Agnes Edna Ryan (November 10, 1878 – 1954) was an American pacifist, vegetarian, suffragist and managing editor of Woman's Journal, 1910-1917.
Graduating from Boston University in 1903, Ryan went on to work for the Riverside Press in Cambridge, Massachusetts, and as a staff member of the Congregationalist and National magazines, as well as the Boston American. In 1910, she became managing editor of a suffrage publication, the Woman's Journal. In 1915, Agnes E. Ryan married Henry Bailey Stevens, who worked as the assistant editor for the Woman's Journal. In order to keep her last name, she went to court and successfully challenged the law that required women to take their husband's last name.

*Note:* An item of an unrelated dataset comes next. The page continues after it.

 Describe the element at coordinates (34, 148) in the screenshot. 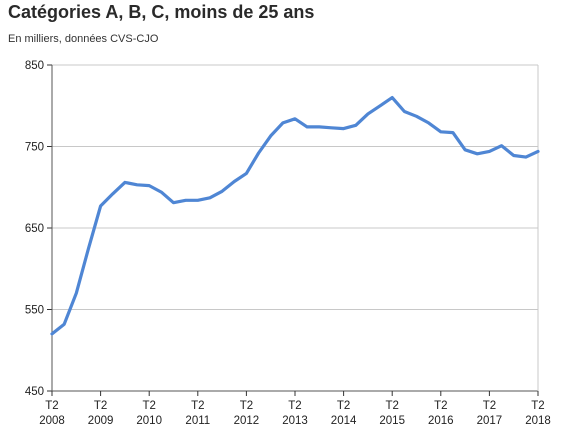

I see `y-tick-label: 750` at that location.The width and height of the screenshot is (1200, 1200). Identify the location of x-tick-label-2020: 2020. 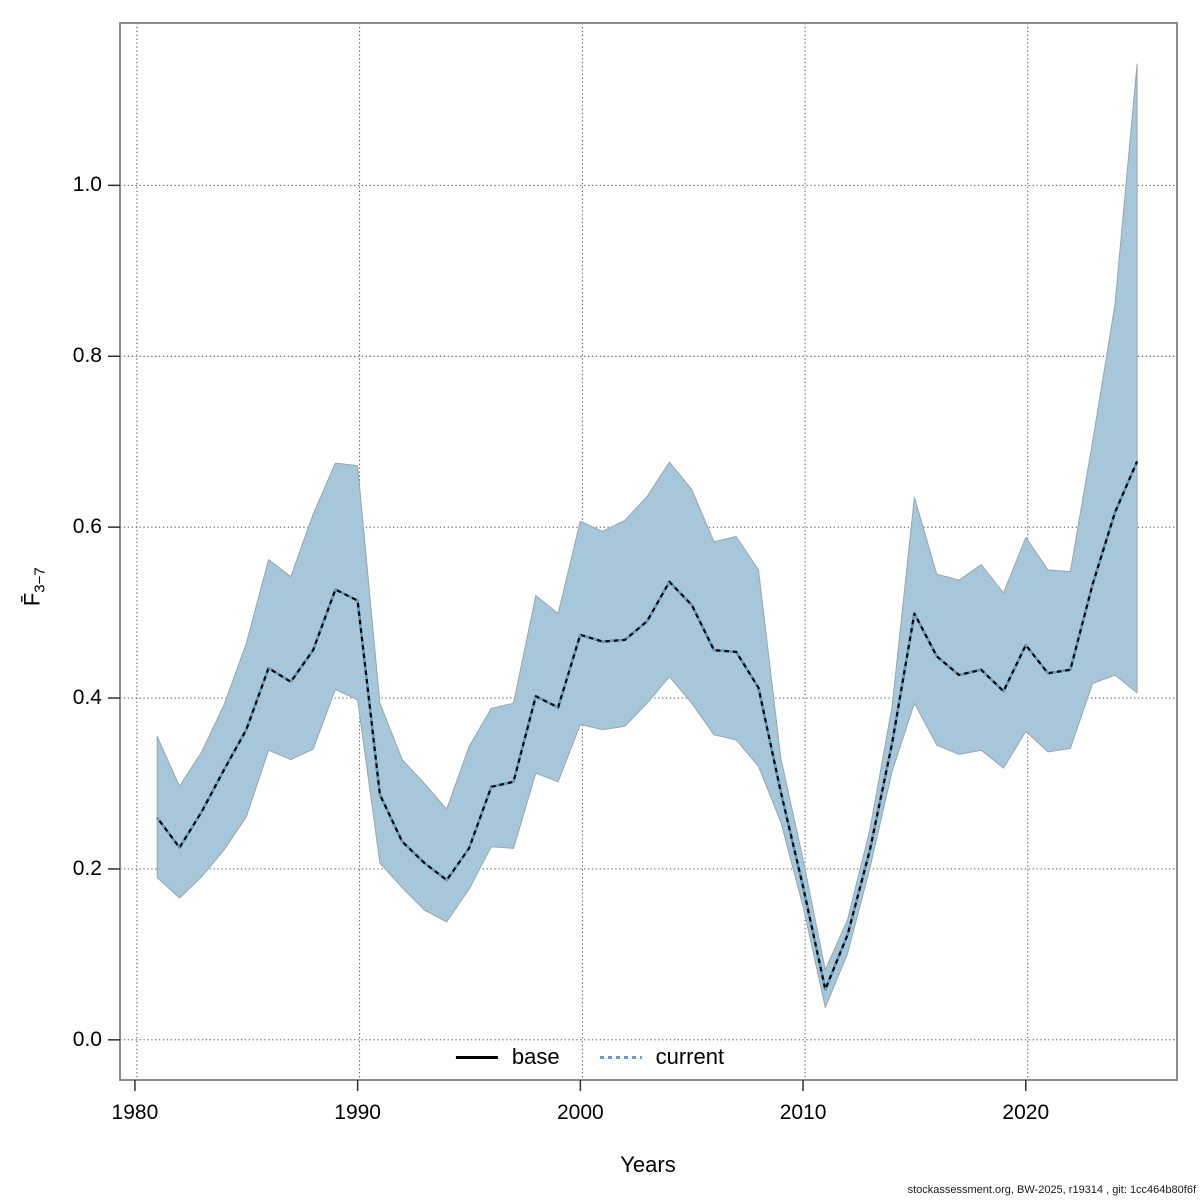
(1026, 1112). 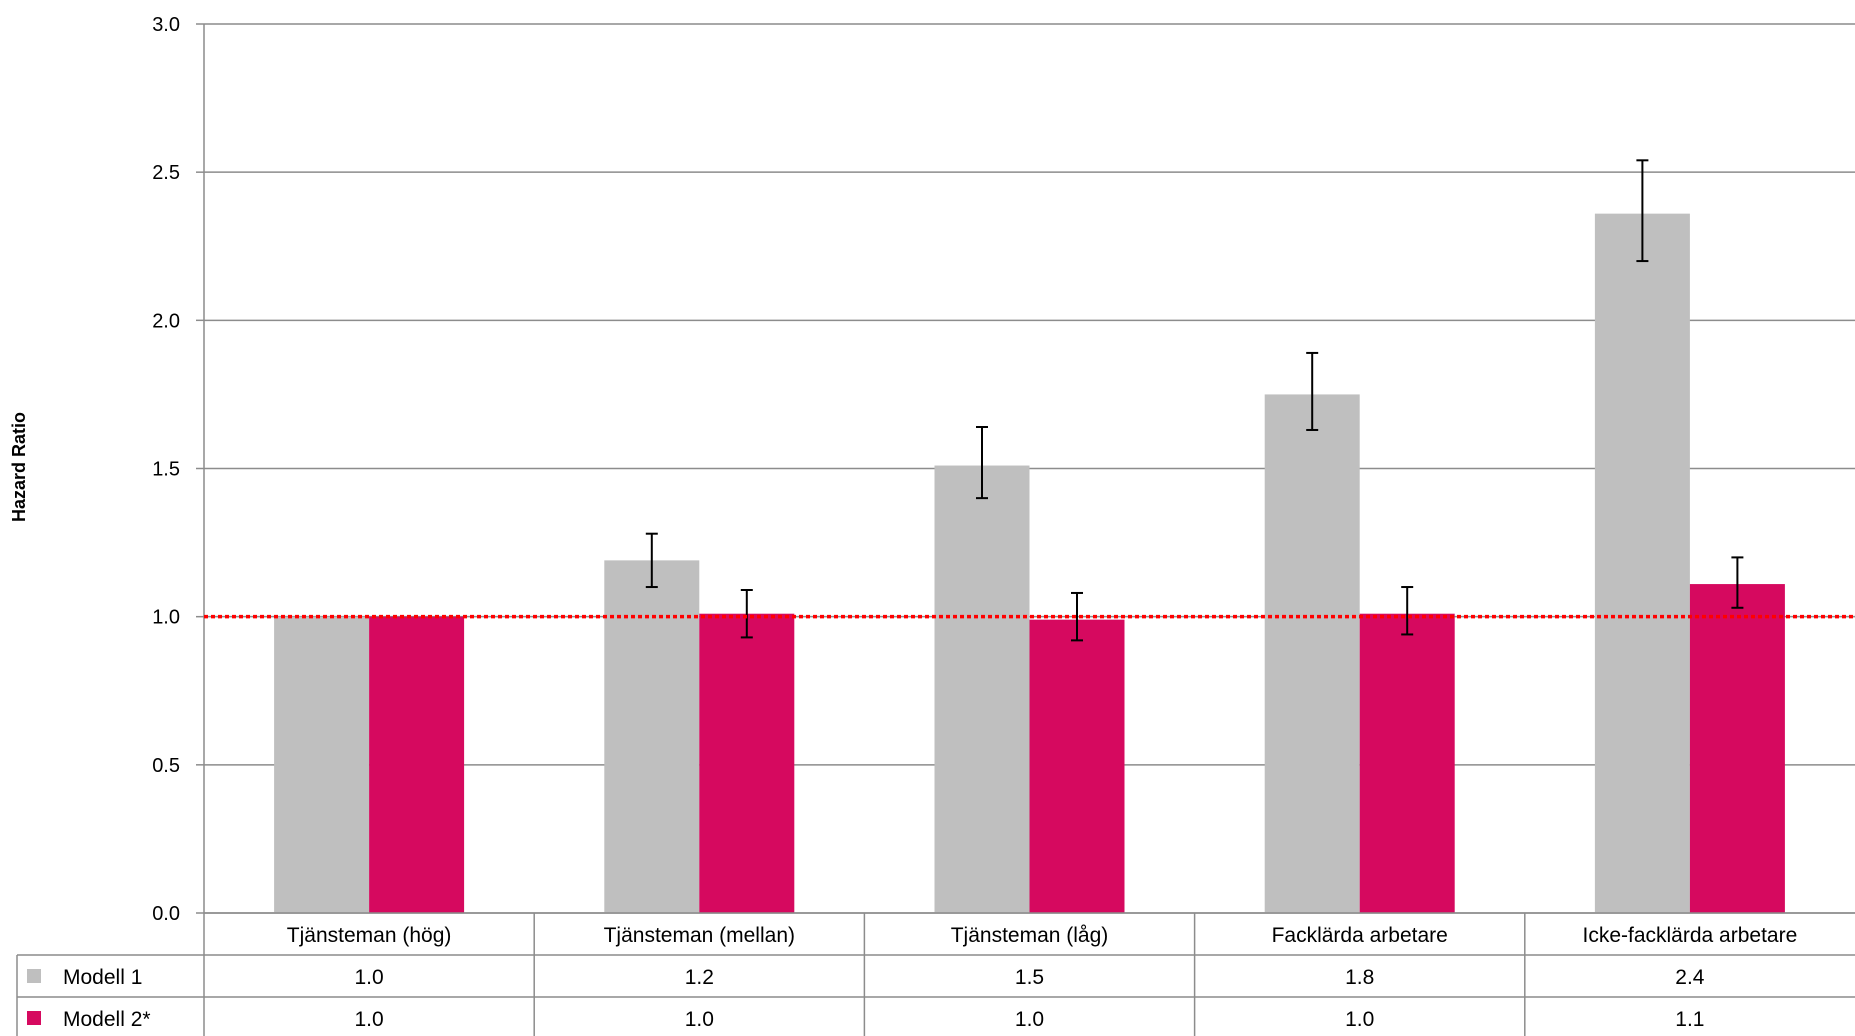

The couple adopted two children, Peter and Patricia.
In 1917, Ryan and Stevens resigned from the Woman's Journal in part because of their opposition to World War I. In 1918, when Henry accepted a job in Durham, N.H., as the director of the Agricultural Experiment Station and Cooperative Extension Service at the New Hampshire College of Agriculture and the Mechanic Arts, later the University of New Hampshire, Agnes followed, organizing the New Hampshire Peace Union, writing poetry, becoming active at MacDowell and serving as a speaker for the Women's International League for Peace and Freedom.
Ryan was among the feminist vegetarians who, during World War I, made a connection between meat eating and the killing of human beings in the Great War. In Ryan's unpublished novel, "Who Can Fear Too Many Stars?," she depicts vegetarianism as a way of resisting male dominance.
Ryan's papers are archived at the Arthur and Elizabeth Schlesinger Library on the History of Women in America, Radcliffe Institute for Advanced Study, Harvard University, and include unpublished novels, diaries, correspondences, an autobiography, and other writings.